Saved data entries
# # # # #
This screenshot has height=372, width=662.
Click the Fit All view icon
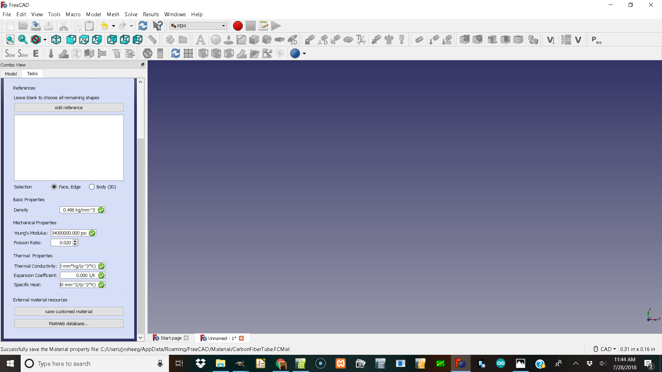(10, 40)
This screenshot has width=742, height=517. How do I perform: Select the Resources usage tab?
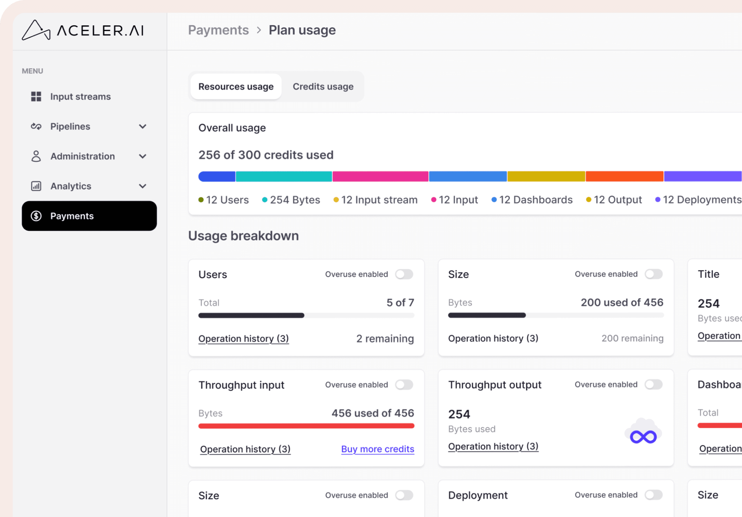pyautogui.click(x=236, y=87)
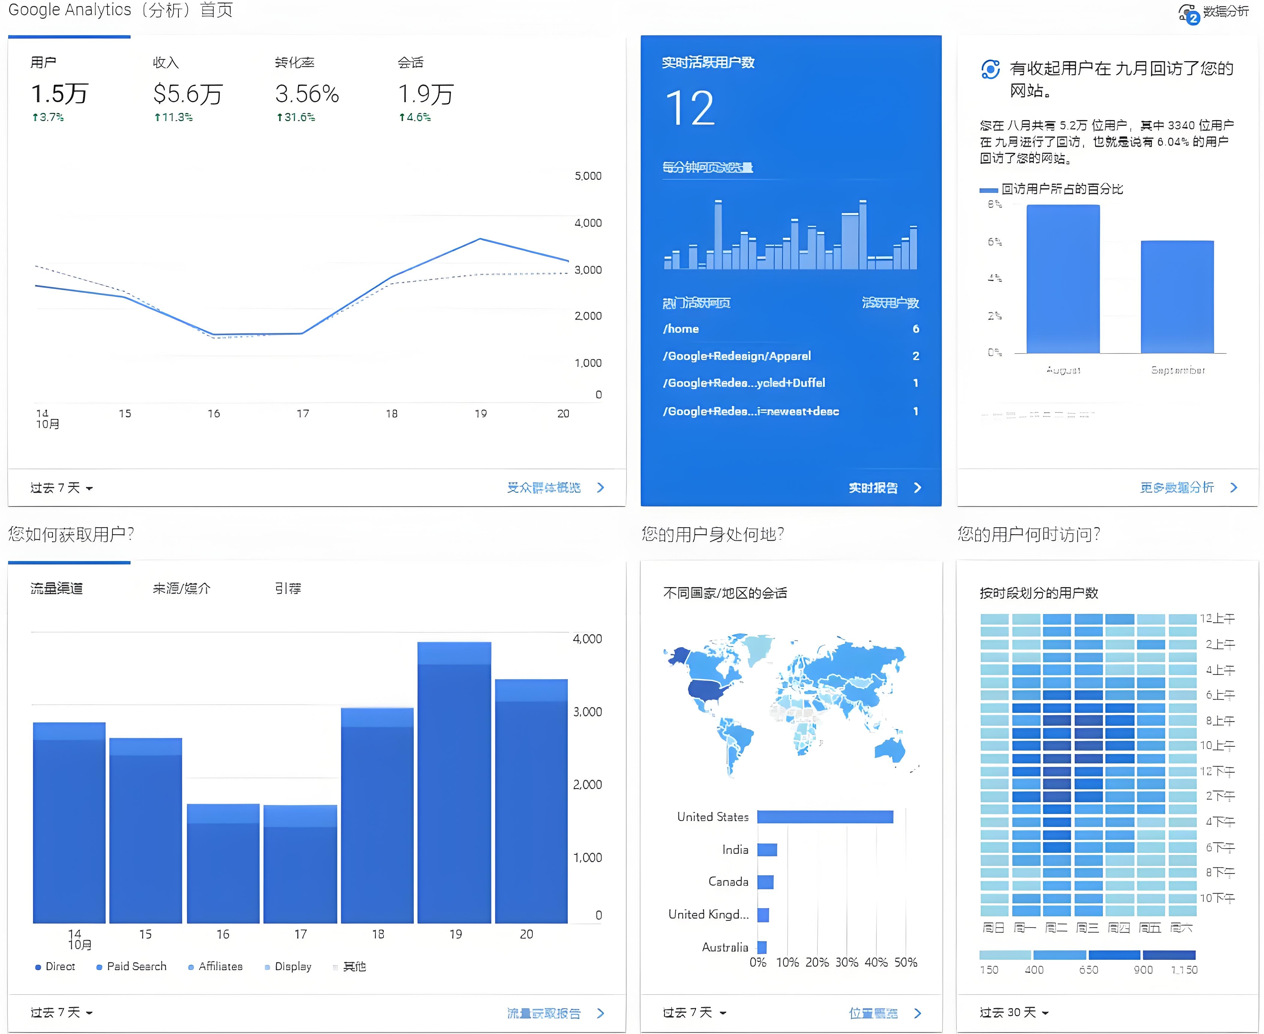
# # # # #
The task — Before copying the data, remove the pictures. Then repeat the rest exactly.

Solution to this problem —
This screenshot has height=372, width=662.
Click the Fit All view icon
(10, 40)
This screenshot has width=742, height=517. How do I perform: Select the Resources usage tab?
pyautogui.click(x=236, y=87)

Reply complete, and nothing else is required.